● **Direction**
Reproduce word for word the passage of the State v. Colvin opinion starting with "No. 79-415-C.A." and going on through "MURRAY, Justice.".

Begin Document passage

State v. Colvin

425 A.2d 508 | R.I. | 1981

425 A.2d 508 (1981)

STATE
v.
George W. COLVIN.

No. 79-415-C.A.

Supreme Court of Rhode Island.

January 29, 1981.

Dennis J. Roberts, II, Atty. Gen., Kenneth P. Madden, Asst. Atty. Gen., for plaintiff.

Paul J. DiMaio, Joni Seplocha, Providence, for defendant.

OPINION

MURRAY, Justice.

The defendant George W. Colvin (Colvin) was convicted by a Superior Court jury on one count of possession of a controlled substance[1] and on another count of delivery of a controlled substance to a person under eighteen years of age who is at least three years his junior[2], [3]. The matter is now before us on defendant's appeal of these convictions.

The uncontradicted testimony elicited at trial indicated that on January 26, 1977, the state's chief witness, Kenneth P. Ruzzo (Ruzzo), was taken to the defendant's house by the North Kingstown Police in an unmarked *509 police vehicle.[4] Unbeknownst to the defendant, Ruzzo was wired for sound and was carrying "marked" currency with which he was to effect a purchase of marijuana. The police searched Ruzzo's person before he entered, and they determined that he was carrying nothing other than the money that they had given him. The police kept the premises under surveillance after they had let Ruzzo off at Colvin's dwelling.

Ruzzo then knocked at the door, and Colvin let him in. Ruzzo asked Colvin if he had any drugs, but Colvin replied that he had none in the house and that he would have to go and get them. Ruzzo told Colvin he had left the money in his car. He then left the house and returned to the vehicle from which the officers were conducting their surveillance. The officers admonished Ruzzo to return to the house and to go ahead with the transaction.

End Document passage
Begin Given data

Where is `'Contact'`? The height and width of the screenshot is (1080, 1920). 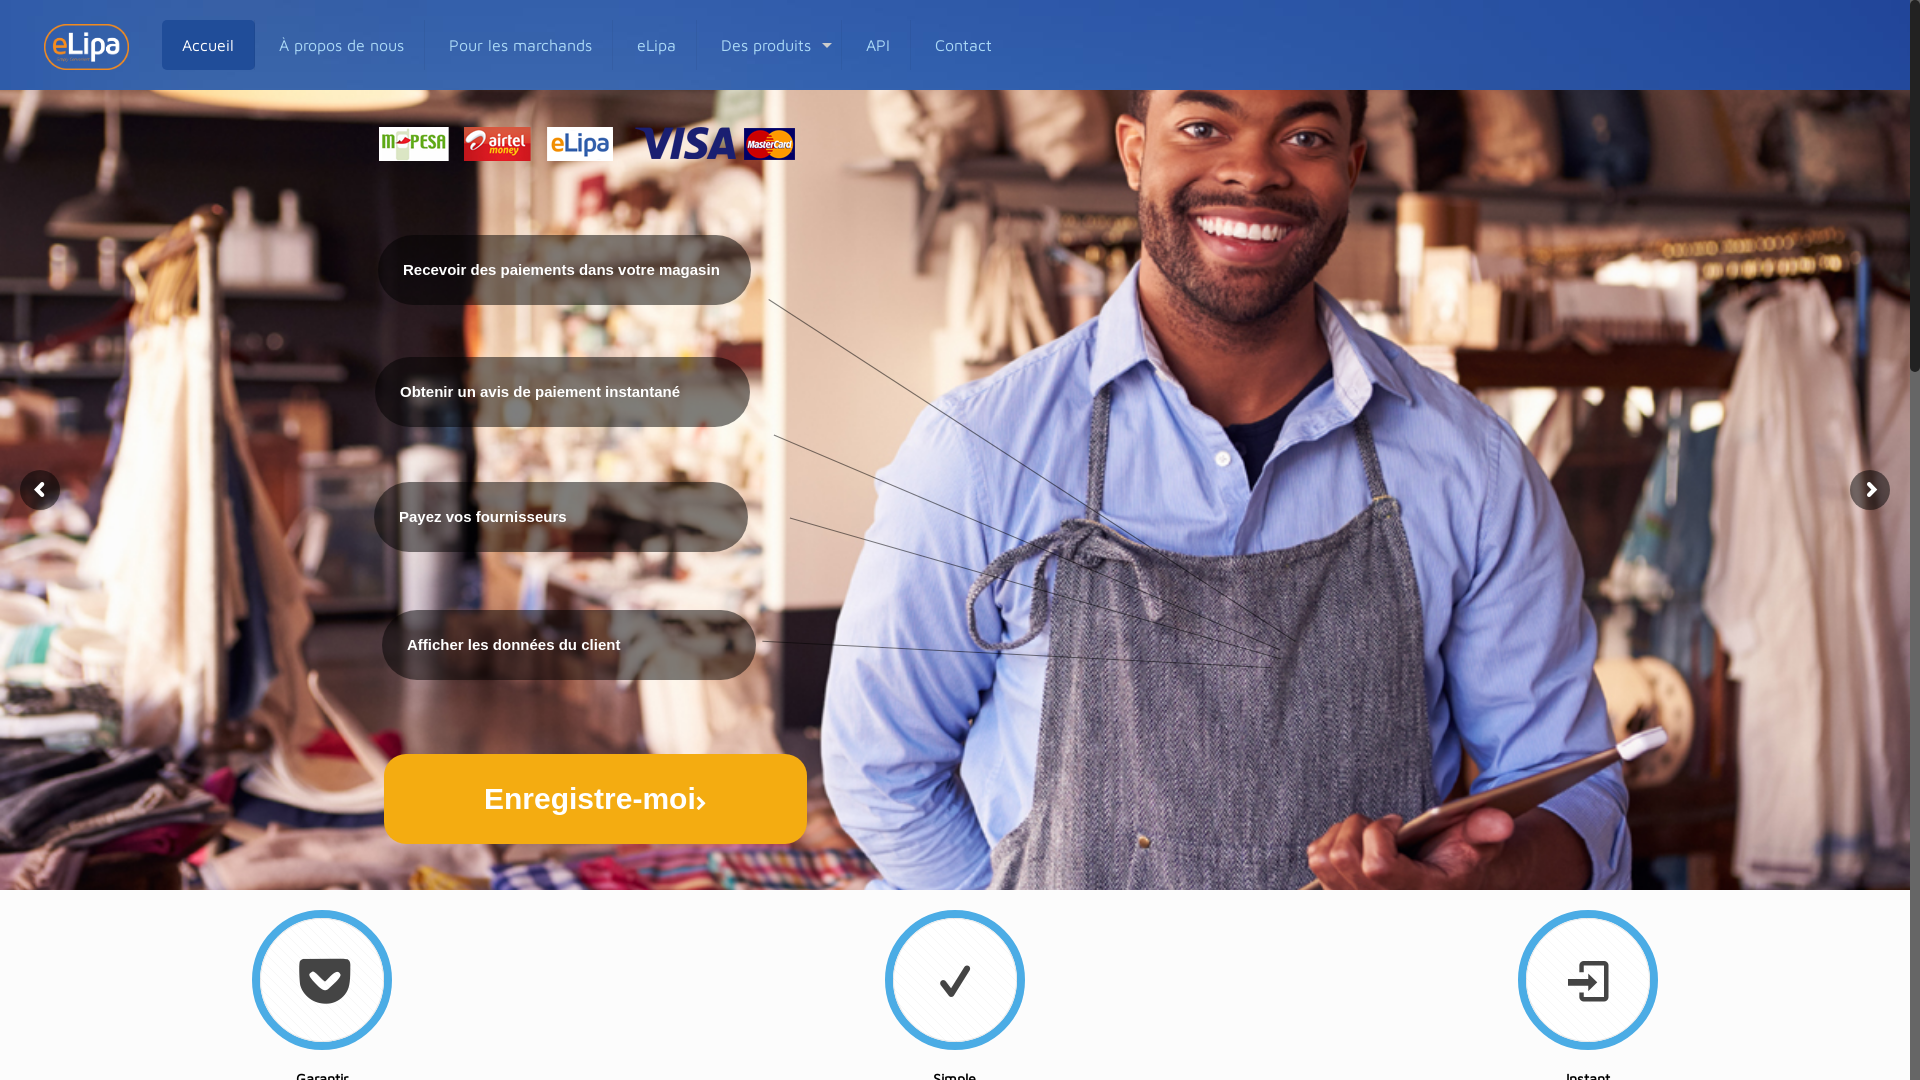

End Given data

● **Complete response**
No. 79-415-C.A.

Supreme Court of Rhode Island.

January 29, 1981.

Dennis J. Roberts, II, Atty. Gen., Kenneth P. Madden, Asst. Atty. Gen., for plaintiff.

Paul J. DiMaio, Joni Seplocha, Providence, for defendant.

OPINION

MURRAY, Justice.